**Work task**. Please copy each line below that contains the word "computer".

**Recorded data**.
=== Section Start ===

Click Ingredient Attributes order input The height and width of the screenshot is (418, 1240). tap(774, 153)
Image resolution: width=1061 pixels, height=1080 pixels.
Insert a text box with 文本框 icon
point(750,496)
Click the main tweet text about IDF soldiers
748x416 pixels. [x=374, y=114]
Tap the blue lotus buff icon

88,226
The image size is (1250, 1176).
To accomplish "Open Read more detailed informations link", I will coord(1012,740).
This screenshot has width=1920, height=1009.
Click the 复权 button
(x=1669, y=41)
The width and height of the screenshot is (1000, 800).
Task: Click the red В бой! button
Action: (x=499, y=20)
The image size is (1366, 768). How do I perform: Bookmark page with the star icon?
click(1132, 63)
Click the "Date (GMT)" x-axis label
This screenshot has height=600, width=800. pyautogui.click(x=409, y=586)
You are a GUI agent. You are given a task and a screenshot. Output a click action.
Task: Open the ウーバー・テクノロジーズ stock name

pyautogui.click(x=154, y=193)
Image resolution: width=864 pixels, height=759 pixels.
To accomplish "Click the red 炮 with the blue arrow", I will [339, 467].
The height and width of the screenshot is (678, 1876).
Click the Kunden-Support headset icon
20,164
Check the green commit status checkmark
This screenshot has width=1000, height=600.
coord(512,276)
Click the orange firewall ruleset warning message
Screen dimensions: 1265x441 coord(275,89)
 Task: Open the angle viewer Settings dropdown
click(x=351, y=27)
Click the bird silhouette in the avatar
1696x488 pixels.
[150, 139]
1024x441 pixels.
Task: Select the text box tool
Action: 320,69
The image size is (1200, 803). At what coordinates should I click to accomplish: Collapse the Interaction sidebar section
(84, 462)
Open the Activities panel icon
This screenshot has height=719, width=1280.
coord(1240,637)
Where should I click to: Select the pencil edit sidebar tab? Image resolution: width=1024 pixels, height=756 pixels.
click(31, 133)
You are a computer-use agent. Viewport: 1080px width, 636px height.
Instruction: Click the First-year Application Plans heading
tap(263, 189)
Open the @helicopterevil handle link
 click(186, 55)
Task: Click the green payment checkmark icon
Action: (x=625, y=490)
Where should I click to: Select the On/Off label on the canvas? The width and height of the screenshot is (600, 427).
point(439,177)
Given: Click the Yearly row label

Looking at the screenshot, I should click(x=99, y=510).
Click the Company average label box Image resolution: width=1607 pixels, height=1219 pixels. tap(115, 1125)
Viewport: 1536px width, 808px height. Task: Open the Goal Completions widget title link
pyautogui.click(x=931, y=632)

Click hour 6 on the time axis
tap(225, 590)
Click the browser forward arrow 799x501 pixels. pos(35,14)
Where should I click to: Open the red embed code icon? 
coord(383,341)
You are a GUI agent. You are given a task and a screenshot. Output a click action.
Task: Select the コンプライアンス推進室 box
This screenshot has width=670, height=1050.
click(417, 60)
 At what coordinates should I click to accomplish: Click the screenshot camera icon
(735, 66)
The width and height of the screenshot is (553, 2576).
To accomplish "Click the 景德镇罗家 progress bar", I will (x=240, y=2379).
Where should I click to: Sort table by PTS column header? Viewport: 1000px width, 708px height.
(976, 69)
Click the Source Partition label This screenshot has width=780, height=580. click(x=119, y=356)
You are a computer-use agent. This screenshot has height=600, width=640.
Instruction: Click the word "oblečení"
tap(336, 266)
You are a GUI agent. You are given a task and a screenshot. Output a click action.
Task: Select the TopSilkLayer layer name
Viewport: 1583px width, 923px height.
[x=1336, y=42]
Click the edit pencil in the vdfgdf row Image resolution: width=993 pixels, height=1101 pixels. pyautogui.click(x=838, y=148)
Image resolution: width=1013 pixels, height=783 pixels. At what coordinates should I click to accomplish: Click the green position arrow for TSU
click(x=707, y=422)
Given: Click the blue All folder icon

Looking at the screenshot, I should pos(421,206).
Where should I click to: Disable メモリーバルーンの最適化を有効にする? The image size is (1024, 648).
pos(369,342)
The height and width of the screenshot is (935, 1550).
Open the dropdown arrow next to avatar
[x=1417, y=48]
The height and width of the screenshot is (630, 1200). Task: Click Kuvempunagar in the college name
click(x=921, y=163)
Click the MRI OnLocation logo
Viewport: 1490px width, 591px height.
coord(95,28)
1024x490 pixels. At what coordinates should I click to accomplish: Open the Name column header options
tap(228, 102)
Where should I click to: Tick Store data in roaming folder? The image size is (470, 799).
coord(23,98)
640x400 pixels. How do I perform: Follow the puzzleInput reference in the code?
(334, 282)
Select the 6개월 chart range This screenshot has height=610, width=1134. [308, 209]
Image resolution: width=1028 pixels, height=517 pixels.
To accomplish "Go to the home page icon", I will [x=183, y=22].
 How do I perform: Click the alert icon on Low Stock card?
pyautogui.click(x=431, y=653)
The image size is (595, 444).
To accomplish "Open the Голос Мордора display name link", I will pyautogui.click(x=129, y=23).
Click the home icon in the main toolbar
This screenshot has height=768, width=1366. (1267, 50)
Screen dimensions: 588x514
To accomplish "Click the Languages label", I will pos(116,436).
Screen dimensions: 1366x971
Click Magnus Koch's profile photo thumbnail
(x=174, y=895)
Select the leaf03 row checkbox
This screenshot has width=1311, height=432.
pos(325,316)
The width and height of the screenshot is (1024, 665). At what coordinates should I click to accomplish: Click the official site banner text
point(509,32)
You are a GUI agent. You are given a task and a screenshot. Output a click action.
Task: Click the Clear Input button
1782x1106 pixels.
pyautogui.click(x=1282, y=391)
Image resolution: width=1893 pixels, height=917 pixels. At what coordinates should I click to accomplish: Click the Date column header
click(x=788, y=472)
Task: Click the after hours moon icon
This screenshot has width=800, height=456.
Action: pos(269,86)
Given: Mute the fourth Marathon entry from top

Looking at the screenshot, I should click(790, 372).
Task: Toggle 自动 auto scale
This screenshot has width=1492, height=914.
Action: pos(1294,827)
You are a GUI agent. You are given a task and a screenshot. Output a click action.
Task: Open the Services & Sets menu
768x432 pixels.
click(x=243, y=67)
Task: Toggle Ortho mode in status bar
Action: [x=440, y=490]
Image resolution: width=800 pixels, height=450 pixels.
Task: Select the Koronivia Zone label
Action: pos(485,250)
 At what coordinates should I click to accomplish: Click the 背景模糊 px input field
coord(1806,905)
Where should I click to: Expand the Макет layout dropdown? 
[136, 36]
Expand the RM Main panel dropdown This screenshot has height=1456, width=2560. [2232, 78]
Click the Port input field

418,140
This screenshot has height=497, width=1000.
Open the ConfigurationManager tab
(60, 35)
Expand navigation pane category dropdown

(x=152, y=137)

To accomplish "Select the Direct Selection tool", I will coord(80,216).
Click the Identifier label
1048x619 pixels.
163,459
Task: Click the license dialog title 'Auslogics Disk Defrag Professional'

=== Section End ===

**Written response**.
You are a computer-use agent. Viewport: 1080px width, 636px height.
You are a computer-use agent. This screenshot has height=600, width=640.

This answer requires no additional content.